1. Vulnerability Description
- Session Hijacking is sent without SSL, or with a consistent session ID used for session management when browsing the web.
A vulnerability in which the possibility of theft exists through sniffing or brute-force guessing.
[ picture 1. vulnerability example ]
2. How to check vulnerability
- Check if Session ID has a certain rule and can be extorted through brute-force or guessing.
- Ensure that SSL is applied to prevent sniffing.
3. Vulnerability Countermeasure
Encryption over SSL
- Enforce encryption over SSL when sending Session ID.
Generate Secure Session ID
- Set the Session ID generation range value to a value large enough relative to the number of users.
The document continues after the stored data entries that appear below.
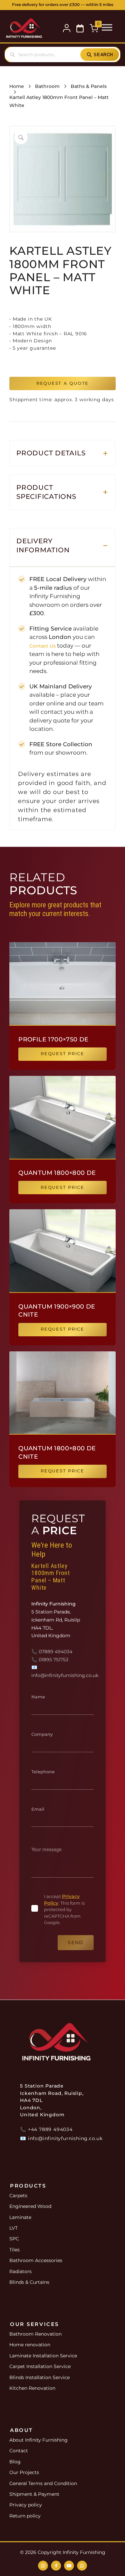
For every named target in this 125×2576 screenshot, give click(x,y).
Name (38, 1696)
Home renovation (29, 2345)
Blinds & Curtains (29, 2282)
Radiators (20, 2271)
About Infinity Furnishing (38, 2440)
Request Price (62, 1053)
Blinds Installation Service (39, 2377)
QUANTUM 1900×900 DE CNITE (56, 1310)
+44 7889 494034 (50, 2129)
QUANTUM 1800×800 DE (57, 1173)
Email (37, 1809)
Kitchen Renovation (32, 2388)
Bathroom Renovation (35, 2334)
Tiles (14, 2250)
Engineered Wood (30, 2206)
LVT (13, 2228)
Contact (18, 2451)
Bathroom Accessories (35, 2260)
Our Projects (24, 2472)
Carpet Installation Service (40, 2366)
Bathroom (47, 86)
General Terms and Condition (43, 2483)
The Session ID is generated as random as possible. When making brute-force attacks, an attacker must spend as much time as possible, and the probability of finding a valid session ID value that is currently connected and active is reduced.
Set cookie security to ensure session ID is passed securely
- Set session forwarding mode to Cookie mode.
- Set the property value of the session cookie to HttpOnly (an option that prevents attacker from viewing cookies with JavaScript, such as docum.cookie).
How to set HTTP Only
- If Tomcat 6 or higher, set in context.xml
<?xml version=""1.0"" encoding=""UTF-8"">
<Context path=""/myWebApplicationPath"" useHttpOnly=""true"">
- Java 6 or later, Servlet 3.0 supported
Cookie cookie = getMyCookie(""myCookieName"");
cookie.setHttpOnly(true);
- Settings in WEB-INF/web.xml
<session-config>
<cookie-config>
<http-only>true</http-only>
</cookie-config>
</session-config>
- If PHP 5.2.0 or higher, set as below
session.cookie_httponly = True
Enable Session Timeout and Session ID Playback.
- Users who are inactive for a certain period of time should be re-logged with a new Session ID and discard the Session ID value when the user logs out.
- For applications that require long-term access, automatically regenerate the Session ID value at a certain interval to maintain the session.